SUPPLIED RECORDS START

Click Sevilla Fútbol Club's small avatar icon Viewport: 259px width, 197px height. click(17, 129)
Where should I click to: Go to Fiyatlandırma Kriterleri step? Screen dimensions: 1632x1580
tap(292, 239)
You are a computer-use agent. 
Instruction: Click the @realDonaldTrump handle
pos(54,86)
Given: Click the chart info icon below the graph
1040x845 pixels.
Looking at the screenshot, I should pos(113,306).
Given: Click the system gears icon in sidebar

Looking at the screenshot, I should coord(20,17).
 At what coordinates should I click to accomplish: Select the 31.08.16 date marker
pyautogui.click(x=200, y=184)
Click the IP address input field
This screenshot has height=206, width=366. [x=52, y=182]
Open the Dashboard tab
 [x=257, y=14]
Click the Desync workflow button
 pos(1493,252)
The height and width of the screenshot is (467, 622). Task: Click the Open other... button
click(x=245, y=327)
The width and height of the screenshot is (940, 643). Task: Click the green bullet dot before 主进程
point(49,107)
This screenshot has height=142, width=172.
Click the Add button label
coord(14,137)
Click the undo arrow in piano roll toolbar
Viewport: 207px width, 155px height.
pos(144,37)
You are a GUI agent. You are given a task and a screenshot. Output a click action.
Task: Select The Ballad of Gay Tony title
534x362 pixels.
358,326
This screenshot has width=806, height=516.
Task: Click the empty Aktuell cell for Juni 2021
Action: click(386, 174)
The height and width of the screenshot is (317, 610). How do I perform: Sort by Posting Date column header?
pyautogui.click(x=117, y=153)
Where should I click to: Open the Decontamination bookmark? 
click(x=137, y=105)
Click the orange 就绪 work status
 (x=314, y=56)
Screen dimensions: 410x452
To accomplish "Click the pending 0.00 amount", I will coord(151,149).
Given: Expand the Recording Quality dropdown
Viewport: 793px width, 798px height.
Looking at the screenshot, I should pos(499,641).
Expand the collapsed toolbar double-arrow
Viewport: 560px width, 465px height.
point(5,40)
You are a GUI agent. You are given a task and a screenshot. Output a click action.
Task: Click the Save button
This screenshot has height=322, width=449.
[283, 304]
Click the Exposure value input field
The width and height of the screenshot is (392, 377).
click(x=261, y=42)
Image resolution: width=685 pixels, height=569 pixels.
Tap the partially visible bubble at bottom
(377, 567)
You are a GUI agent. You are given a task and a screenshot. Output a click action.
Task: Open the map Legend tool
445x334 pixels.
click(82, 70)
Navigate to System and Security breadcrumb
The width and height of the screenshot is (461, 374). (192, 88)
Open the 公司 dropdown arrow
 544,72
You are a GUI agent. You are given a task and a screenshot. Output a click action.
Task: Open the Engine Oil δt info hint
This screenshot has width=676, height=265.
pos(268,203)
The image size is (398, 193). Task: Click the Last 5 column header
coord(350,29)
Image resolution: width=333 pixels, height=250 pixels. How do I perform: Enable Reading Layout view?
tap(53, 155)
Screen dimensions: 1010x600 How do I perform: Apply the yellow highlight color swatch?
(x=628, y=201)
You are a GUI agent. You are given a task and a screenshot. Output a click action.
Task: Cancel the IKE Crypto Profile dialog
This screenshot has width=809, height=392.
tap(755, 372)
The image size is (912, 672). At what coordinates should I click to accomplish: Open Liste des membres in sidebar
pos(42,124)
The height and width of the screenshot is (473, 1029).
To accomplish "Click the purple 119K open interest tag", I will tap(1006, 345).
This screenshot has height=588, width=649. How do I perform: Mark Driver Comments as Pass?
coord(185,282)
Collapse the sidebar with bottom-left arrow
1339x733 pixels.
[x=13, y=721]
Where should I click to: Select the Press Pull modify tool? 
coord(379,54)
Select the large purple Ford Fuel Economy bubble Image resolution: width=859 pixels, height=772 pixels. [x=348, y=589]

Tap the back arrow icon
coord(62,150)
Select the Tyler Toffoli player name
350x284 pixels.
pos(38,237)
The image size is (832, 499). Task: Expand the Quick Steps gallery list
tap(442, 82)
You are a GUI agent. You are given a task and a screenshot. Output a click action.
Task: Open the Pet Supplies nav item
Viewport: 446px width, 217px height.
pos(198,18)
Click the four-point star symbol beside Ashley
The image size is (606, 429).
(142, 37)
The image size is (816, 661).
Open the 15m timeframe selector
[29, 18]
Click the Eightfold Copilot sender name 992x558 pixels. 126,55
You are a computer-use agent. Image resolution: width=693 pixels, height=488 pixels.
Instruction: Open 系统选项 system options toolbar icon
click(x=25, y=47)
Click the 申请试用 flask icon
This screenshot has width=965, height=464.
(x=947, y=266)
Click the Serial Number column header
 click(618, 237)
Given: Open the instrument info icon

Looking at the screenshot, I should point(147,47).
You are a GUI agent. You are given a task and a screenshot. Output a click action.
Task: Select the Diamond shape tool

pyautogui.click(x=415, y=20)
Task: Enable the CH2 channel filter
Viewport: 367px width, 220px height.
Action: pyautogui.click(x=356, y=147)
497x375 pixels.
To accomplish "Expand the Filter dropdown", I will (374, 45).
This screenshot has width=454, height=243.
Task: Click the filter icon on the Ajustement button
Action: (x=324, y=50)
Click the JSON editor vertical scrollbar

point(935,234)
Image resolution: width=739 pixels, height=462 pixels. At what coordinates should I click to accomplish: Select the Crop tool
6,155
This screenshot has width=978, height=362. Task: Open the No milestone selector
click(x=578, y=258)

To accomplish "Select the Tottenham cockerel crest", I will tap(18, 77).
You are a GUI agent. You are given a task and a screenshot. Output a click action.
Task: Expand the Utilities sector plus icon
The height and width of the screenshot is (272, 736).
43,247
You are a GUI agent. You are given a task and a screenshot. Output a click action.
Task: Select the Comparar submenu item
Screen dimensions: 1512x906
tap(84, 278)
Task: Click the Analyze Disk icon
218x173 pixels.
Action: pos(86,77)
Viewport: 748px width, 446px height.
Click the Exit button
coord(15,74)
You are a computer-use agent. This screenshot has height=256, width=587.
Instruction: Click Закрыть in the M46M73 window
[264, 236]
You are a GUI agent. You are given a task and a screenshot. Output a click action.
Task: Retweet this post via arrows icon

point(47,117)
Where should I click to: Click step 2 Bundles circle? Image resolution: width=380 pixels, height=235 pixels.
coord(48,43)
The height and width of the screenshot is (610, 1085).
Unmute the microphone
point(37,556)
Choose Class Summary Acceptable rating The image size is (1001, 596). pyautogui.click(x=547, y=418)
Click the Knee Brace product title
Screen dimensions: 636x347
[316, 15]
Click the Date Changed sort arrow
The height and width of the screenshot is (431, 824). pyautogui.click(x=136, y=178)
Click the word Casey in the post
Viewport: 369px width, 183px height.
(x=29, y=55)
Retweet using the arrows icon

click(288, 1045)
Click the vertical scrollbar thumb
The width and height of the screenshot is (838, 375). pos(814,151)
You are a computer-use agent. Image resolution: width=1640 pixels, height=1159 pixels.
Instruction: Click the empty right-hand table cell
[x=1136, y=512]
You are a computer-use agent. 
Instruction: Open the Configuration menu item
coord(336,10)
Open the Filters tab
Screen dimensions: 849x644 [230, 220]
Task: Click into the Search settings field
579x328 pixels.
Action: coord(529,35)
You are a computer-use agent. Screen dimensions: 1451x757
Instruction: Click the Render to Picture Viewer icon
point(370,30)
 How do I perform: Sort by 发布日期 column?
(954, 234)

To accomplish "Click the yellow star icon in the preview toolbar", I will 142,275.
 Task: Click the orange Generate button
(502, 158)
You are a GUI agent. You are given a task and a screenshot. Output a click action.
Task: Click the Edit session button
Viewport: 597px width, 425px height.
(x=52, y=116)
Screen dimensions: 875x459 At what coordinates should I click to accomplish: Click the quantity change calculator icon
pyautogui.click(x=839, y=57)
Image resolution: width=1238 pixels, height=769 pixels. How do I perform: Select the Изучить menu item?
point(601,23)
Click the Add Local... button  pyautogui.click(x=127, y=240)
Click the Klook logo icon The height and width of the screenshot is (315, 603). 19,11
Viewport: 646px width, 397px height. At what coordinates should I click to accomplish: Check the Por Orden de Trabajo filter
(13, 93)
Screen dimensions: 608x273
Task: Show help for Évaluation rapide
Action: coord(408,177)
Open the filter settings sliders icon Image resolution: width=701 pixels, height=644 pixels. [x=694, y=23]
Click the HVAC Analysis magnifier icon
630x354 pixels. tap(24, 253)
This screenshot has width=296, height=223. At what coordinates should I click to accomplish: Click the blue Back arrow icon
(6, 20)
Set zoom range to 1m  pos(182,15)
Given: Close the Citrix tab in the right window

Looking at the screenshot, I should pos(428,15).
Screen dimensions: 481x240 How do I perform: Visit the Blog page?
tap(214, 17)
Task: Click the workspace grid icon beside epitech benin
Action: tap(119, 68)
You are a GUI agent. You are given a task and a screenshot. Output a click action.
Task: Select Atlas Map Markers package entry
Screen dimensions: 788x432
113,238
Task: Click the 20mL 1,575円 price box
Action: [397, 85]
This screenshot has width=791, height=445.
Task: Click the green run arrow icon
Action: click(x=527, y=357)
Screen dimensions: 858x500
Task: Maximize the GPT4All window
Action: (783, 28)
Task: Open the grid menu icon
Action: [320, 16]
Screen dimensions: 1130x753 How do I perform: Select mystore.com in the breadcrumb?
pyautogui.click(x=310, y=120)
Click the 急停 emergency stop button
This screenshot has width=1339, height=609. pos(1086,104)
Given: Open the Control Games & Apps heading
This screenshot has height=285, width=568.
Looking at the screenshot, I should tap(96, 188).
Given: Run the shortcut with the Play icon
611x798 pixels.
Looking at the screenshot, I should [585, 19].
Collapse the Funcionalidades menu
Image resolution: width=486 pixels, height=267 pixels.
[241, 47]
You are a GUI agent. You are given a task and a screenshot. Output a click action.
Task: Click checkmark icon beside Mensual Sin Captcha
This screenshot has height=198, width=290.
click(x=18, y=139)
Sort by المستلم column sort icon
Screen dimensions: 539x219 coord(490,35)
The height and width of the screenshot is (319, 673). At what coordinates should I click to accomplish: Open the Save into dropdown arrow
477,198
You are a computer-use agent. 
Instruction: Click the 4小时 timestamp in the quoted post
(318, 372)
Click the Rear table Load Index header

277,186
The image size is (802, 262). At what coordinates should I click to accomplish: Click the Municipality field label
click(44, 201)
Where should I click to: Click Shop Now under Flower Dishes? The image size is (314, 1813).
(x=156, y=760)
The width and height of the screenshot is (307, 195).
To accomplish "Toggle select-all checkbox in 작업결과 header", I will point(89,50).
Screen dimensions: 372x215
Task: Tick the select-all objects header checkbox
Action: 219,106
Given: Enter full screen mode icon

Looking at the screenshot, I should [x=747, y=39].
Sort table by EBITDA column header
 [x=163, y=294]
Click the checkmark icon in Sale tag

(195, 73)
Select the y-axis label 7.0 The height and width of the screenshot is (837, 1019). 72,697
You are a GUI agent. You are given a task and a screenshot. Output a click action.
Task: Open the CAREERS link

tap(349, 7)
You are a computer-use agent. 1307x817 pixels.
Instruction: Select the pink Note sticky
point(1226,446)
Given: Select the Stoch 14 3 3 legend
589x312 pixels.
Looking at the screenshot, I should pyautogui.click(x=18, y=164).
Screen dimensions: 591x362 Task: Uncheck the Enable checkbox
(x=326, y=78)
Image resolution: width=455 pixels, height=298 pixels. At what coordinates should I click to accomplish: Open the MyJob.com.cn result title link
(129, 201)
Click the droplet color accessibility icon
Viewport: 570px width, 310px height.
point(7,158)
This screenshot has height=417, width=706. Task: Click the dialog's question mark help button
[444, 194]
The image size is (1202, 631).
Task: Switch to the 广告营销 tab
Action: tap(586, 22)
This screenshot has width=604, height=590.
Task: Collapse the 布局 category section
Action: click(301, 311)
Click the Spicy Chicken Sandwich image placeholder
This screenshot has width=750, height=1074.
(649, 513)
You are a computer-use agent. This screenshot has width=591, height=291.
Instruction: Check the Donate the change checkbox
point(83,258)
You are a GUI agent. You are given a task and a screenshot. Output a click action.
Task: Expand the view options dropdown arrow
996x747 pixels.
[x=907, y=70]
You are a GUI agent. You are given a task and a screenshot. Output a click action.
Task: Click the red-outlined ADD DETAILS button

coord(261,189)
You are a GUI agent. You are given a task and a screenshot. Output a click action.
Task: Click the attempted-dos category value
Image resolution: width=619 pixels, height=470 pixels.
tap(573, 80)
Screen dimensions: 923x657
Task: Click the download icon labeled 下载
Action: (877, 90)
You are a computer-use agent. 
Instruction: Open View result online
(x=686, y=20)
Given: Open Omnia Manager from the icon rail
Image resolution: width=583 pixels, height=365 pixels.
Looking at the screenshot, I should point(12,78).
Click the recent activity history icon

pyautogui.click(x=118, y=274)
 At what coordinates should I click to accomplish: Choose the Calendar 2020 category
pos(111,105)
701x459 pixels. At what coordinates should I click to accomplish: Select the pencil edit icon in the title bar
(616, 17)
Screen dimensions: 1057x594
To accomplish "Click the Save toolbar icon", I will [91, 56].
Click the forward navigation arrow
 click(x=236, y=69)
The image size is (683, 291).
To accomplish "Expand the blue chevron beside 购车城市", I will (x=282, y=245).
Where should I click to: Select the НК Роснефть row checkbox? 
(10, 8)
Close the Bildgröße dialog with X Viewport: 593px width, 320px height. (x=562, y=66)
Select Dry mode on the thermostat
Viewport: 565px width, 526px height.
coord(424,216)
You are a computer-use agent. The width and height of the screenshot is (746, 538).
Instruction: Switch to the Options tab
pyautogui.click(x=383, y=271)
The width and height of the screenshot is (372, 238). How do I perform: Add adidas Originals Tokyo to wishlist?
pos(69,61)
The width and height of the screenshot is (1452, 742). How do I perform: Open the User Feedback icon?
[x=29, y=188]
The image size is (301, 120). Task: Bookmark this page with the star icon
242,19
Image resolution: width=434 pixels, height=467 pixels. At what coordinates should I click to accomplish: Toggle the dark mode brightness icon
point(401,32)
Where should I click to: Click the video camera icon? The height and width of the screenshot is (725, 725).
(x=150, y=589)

SUPPLIED RECORDS END

▶ **INSTRUCTIONS TO FOLLOW**
Search the data above for the word "computer" and count the lines where it appears. Only the number should be given.

▶ **ANSWER SECTION**
11